The Good Earth starts with Wang Lung going to a town barber before meeting his new bride-to-be. The barber teases him that only hicks are still wearing a long queue, and then offers to clean his his ears and nostrils for two pennies. Wang counters by offering one penny, and the barber sneers that he will then do one ear and one nostril. Wang ends up paying for the cleaning, and the barber throws in a free neck massage.
“While I’m at it, would you like me to nick that wart off?”
“I could probably do something about that lump…”
“You say your foreskin’s too tight? You’ve come to the right place!”
The arts of beautician and æsthetician were classified and described by 1st-millennium Hindu erotic texts, like the Kāma Sutra, and were called the sixty-four śṛṅgāra* (erotic arts/adornments). They were also available in the urban Middle East during the high points of Islamic civilization. I think any urban society that’s sufficiently economically developed to have something approaching a middle class will have luxury services like these publicly available.
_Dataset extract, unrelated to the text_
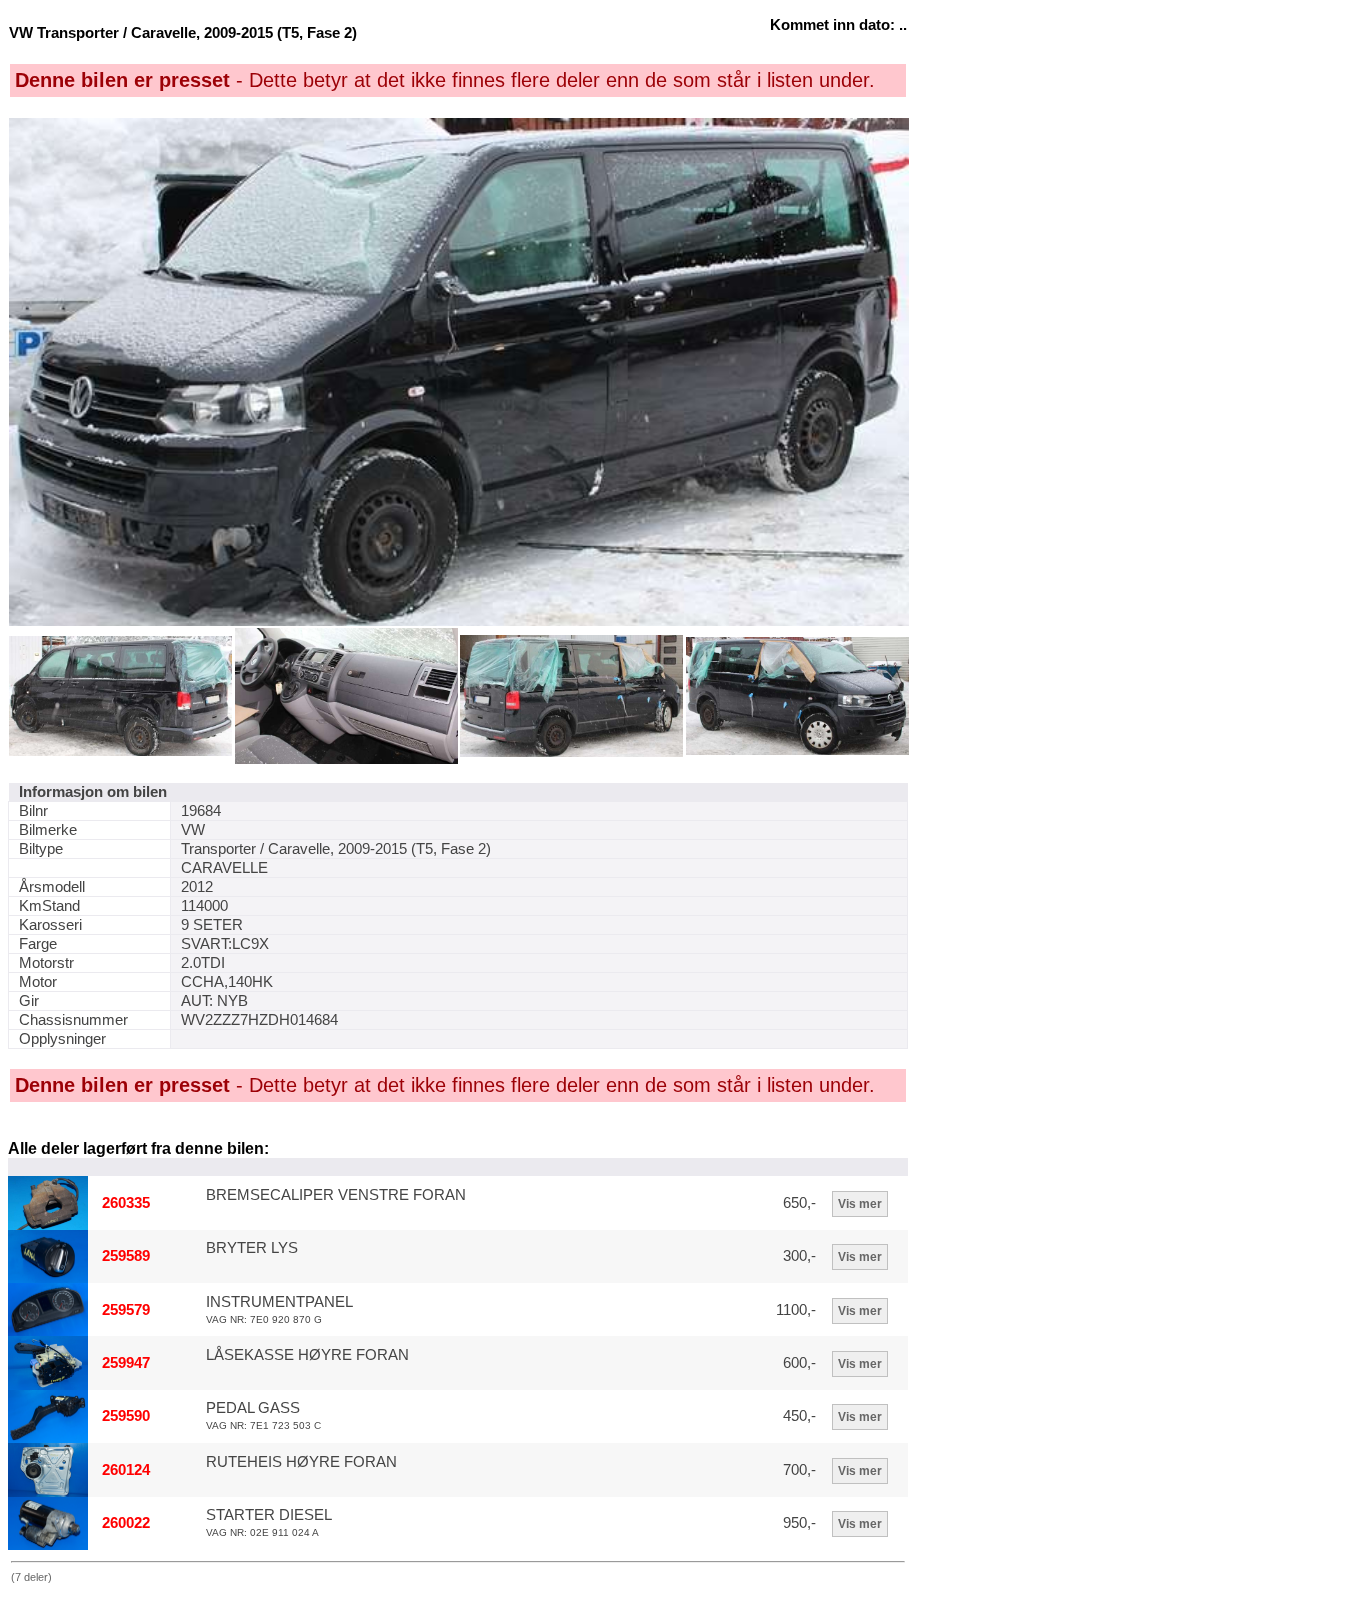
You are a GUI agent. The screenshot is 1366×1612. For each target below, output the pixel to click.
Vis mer (860, 1204)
If that was not true in Christian Europe during the Middle Ages, it’s an exception that tests the rule. Something to account for its absence in medieval Christian Europe must be sought. Perhaps that the medieval church frowned on bathing, and the arts of cosmetics derived from grooming which derived from basic cleanliness i.e. bathing. The 11th-century Islamic theologian al-Ghazzali made the connection between cleanliness and cosmetics explicit, and scolded the fashionable Muslim men of Baghdad for getting hairdos and using makeup like young brides.
*The word śṛṅgāra ‘sexual passion/desire, erotic adornment’ is derived from śṛṅga ‘horn’ so that the Sanskrit word for erotic literally means ‘horny’. I’m just sayin. (The word śṛṅga is an Indo-European cognate of English horn and Latin cornu. Possibly related to the Semitic root for horn, q-r-n, one of several proposed Indo-European–Afro-Asiatic cognates.)
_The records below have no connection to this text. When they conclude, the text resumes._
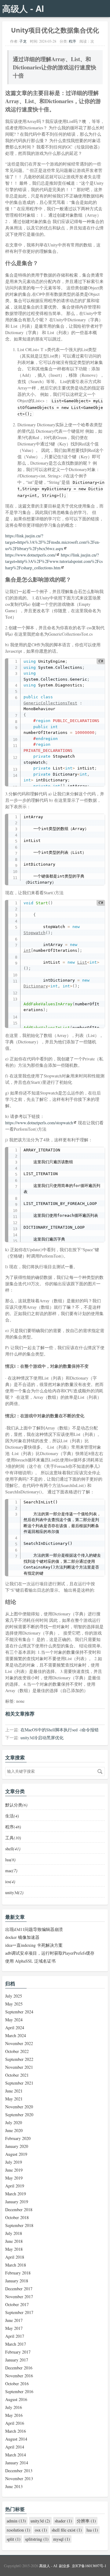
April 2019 (14, 2186)
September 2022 (19, 2059)
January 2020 (16, 2146)
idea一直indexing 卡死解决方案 (34, 1945)
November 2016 (19, 2376)
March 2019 (15, 2194)
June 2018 (14, 2241)
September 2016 (19, 2391)
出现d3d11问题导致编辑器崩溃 (34, 1929)
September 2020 (19, 2114)
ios (10, 1881)
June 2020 (14, 2130)
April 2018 (14, 2257)
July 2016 (13, 2407)
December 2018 (18, 2209)
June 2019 (14, 2170)
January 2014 (16, 2463)
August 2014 (16, 2439)
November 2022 (19, 2043)
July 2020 (13, 2122)
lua (10, 1859)
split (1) (13, 2539)
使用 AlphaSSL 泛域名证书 (30, 1961)
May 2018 (14, 2249)
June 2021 (14, 2091)
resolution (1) (18, 2530)
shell (12, 1849)
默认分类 (16, 1805)
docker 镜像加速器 (22, 1937)
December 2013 (18, 2470)
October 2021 (17, 2075)
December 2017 (18, 2289)
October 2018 (17, 2217)
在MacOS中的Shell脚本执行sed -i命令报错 (59, 1730)
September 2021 (19, 2083)
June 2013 (14, 2486)
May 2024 (14, 2020)
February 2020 (18, 2138)
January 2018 (16, 2281)
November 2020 (19, 2107)
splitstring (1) (37, 2539)
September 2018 (19, 2225)
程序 (72, 41)
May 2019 (14, 2178)
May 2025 (14, 2004)
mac (11, 1870)
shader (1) (63, 2521)
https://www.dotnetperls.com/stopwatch (39, 1123)
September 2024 (19, 2012)
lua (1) (92, 2530)
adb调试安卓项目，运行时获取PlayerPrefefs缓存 (49, 1953)
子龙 (23, 41)
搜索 (100, 1771)
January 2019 (16, 2201)
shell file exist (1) (67, 2530)
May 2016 (14, 2415)
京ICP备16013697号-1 (89, 2565)
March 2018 (15, 2265)
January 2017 (16, 2360)
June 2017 (14, 2320)
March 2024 (15, 2035)
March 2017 (15, 2344)
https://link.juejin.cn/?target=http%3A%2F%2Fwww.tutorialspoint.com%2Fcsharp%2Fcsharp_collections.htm (54, 561)
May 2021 (14, 2099)
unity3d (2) (40, 2521)
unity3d (14, 1892)
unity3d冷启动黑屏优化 (42, 1737)
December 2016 (18, 2368)
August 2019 (16, 2154)
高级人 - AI (23, 8)
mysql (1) (61, 2539)
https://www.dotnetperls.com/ (30, 555)
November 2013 (19, 2478)
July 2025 (13, 1996)
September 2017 (19, 2312)
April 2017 (14, 2336)
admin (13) (16, 2521)
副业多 (64, 2565)
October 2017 (17, 2304)
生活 (12, 1816)
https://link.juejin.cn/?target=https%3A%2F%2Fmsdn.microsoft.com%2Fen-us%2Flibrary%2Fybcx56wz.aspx (52, 542)
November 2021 (19, 2067)
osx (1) (41, 2530)
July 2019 (13, 2162)
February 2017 (18, 2352)
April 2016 (14, 2423)
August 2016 (16, 2399)
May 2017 (14, 2328)
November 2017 (19, 2296)
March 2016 (15, 2431)
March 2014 (15, 2455)
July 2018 (13, 2233)
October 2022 (17, 2051)
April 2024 (14, 2027)
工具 (13, 1838)
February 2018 (18, 2273)
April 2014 (14, 2447)
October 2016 (17, 2383)
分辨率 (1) (86, 2521)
The church in fact did so, but only during the late middle ages. Before that, going to the public bath would have been a perfectly normal activity. The “dark ages” were much more hygienic than the Renaissance.
Wikipedia suggests that it followed this progression:
Priests once did the surgery, but became forbidden to shed blood by Papal decree. Since barbers had knives and knew how to use them, priests supervised while the barber did the cutting. Eventually, the barber-surgeon became independent, without the priestly oversight.
I suspect this arrangement was kept stable because of the low quantity of demand for surgery, but the high importance of demand. (In other words, you might only need surgery a few times during your lifetime, but you do want a surgeon available when the need arises). Because you don’t want to pay the surgeon to sit idle 90% of the time, he keeps busy with a daily/monthly need like barbering.